__Given passage__
BEGIN
It was during one such pleasant evening sitting in the Immigration Office in Lester Pearson Airport that I saw Mickey Rooney walk in. He's short, overweight, and older looking than expected. Instantly recognizable. When you first encounter a celebrity it's like seeing someone know, and there is an urge to say hello. But I don't, because I grew up with Richie Hebner.

Ten feet from me he stands with his son, a good-looking guy about thirty-five, both of them wearing black jackets with 'The Black Stallion' emblems embossed on them. Of course I am the only person in the western world that does not know that Mickey Rooney has starred in The Black Stallion movies, and also currently has a series on Cable TV entitled, The Black Stallion. After conferring with the Gestapo, they take their seats next to me.

"Exuse me Mr. Rooney," I say to the son, "I have a daughter who loves horses, what is the significance of 'The Black Stallion'?" In retrospect, this reminds me of President Hoover, who upon meeting the legendary "Red Grange of the Chicago Bears" replied, "Nice to meet you. I've always enjoyed animal acts." The son was gracious with me, however, and explained the significance. At this point Mickey Rooney jumped from his chair and faced me.

"Where do you live?" he asks me.

"Boston."

"You get cable there," he says.
END
__Supplied information__
BEGIN
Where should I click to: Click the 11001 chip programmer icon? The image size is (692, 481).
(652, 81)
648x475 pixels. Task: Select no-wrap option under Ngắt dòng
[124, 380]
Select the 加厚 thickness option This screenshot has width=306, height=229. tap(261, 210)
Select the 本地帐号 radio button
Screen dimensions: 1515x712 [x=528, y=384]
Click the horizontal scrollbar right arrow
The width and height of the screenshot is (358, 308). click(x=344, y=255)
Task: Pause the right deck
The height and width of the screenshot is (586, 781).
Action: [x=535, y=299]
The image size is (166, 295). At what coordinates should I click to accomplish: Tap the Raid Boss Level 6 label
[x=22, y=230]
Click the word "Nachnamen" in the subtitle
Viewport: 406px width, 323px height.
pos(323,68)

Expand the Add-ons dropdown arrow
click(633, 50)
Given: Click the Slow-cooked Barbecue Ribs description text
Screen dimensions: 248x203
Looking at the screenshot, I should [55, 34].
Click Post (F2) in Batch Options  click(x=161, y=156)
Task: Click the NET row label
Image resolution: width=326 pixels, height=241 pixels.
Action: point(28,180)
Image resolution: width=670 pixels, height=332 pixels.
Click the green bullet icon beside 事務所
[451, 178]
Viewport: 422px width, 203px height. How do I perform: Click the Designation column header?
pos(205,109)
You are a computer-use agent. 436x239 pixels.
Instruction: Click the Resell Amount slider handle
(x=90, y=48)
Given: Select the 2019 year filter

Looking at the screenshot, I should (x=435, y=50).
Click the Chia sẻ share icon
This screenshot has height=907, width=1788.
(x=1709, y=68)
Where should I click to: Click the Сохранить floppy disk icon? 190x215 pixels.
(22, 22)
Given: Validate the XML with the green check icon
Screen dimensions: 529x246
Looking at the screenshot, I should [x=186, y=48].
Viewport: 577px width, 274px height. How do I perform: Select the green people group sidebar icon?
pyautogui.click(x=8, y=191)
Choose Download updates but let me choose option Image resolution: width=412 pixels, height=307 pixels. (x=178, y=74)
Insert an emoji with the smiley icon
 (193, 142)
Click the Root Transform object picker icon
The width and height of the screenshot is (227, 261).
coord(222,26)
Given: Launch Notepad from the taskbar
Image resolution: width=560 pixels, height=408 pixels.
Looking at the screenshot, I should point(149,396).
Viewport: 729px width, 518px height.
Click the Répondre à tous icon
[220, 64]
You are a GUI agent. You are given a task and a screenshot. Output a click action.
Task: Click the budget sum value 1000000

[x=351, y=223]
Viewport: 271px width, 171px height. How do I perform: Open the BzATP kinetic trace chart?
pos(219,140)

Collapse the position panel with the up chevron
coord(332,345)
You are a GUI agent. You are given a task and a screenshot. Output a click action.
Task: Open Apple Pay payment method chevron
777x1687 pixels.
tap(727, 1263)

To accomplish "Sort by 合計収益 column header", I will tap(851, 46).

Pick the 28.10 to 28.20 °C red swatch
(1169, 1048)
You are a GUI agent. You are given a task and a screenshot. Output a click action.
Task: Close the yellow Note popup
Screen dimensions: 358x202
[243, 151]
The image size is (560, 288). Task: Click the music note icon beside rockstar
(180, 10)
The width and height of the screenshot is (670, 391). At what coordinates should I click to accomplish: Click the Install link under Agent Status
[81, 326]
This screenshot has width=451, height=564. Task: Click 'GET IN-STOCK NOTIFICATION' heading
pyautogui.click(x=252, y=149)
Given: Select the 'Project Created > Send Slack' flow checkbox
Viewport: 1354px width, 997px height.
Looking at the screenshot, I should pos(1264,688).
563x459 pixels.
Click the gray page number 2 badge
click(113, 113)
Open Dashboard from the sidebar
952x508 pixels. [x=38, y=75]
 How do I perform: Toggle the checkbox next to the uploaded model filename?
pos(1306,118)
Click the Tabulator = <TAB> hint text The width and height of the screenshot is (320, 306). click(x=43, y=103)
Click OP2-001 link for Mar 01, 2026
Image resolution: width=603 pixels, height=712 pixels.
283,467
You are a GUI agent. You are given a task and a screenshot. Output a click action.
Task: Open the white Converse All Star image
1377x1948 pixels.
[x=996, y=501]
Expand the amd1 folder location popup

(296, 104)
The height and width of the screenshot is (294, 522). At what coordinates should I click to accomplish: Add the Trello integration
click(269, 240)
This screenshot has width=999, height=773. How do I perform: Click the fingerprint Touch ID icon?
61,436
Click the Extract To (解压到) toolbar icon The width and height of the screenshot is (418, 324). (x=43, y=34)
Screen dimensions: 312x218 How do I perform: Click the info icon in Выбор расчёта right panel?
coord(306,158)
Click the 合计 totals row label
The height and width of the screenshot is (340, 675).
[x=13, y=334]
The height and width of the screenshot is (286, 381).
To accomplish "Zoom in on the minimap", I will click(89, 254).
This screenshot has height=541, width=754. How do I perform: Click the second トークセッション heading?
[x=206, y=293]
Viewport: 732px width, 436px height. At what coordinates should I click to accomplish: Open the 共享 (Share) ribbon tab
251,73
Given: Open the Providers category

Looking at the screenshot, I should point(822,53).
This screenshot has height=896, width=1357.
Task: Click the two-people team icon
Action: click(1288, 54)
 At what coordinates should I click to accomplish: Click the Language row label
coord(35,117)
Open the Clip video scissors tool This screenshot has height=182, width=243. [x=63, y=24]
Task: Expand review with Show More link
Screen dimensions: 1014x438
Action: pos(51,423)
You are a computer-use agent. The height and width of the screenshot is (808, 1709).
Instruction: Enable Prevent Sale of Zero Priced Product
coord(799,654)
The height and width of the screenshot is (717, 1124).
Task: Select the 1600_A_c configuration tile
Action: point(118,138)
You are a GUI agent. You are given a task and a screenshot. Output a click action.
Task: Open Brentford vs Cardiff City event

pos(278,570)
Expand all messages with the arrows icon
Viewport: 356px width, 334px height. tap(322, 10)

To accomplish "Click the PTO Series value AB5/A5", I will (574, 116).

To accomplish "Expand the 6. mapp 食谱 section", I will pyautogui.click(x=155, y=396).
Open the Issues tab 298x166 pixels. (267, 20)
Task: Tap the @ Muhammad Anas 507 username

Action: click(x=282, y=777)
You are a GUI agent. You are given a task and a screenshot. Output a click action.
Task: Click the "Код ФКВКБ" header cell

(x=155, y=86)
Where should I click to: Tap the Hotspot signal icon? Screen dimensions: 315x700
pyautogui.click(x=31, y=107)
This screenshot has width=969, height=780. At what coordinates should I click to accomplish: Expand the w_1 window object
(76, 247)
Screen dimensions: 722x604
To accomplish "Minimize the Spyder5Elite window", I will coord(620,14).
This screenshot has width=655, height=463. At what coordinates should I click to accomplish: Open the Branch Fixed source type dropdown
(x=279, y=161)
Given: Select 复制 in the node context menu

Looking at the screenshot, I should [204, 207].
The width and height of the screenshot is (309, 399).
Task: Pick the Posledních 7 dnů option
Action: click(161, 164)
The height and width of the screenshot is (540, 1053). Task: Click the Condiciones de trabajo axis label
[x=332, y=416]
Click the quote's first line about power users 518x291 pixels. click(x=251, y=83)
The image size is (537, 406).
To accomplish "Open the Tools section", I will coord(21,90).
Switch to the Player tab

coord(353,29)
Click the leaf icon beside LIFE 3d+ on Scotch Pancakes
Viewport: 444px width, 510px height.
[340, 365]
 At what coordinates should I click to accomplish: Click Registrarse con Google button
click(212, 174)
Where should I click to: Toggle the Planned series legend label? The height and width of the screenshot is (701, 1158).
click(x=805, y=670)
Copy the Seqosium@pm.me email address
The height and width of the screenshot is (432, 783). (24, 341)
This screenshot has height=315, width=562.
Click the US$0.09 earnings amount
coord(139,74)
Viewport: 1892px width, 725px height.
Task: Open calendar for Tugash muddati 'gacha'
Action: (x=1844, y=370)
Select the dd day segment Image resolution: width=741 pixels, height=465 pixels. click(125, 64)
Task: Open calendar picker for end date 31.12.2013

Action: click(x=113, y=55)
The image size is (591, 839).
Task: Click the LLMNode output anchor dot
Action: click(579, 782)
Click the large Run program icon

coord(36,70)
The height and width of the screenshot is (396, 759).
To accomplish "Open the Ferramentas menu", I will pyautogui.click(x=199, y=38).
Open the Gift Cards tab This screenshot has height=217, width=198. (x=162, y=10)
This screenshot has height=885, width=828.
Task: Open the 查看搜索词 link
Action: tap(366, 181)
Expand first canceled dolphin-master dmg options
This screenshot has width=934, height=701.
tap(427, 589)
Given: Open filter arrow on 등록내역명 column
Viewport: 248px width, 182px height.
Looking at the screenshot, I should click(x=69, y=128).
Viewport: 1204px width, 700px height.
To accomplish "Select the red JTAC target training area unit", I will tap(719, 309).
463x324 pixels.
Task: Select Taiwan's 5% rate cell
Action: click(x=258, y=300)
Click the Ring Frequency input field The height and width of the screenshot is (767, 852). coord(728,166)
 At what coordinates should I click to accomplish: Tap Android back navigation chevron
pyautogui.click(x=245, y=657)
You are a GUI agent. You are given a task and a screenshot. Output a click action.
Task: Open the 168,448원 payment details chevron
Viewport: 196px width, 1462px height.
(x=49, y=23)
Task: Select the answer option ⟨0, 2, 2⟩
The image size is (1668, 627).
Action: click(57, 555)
END
__Work to do__
**a.** Transcribe the Mickey Rooney passage, starting with "It was during" and going on through "with Richie Hebner.".
**b.** Carry on the Mickey Rooney airport story from its last line.

__Outputs__
**a.**
It was during one such pleasant evening sitting in the Immigration Office in Lester Pearson Airport that I saw Mickey Rooney walk in. He's short, overweight, and older looking than expected. Instantly recognizable. When you first encounter a celebrity it's like seeing someone know, and there is an urge to say hello. But I don't, because I grew up with Richie Hebner.

**b.**
"Oh," I reply, "I don't get cable. I figure the thirty bucks a month I save could buy me a new TV set each year." This is what I said. Honestly. My eloquence and quick wit has never been compared to that of Oscar Wilde's. In the meantime I'm conscious of having insulted Mickey Rooney for not knowing the significance of any Black Stallions. As he's summoned to receive his papers, I say, "I'm sorry, I didn't realize you were involved with that show."

Mickey Rooney snaps up his papers, turns to me and says, "You listen to me, I make a million dollars a year on that show and I'm not sorry for anything." And he busts by me, his son dutifully in tow.

Panic. He's misunderstood me, and I have about two seconds to make amends.

"Mr. Rooney - I misunderstood!" I called after him.

"Yeah," he replied without turning back. "We both did."

And he was gone. I'd tried to be nice, interested. Friendly. He is the first famous person I've ever tried to speak to, and he just walked away, furious with me. I shrugged, slumped back down and awaited my papers.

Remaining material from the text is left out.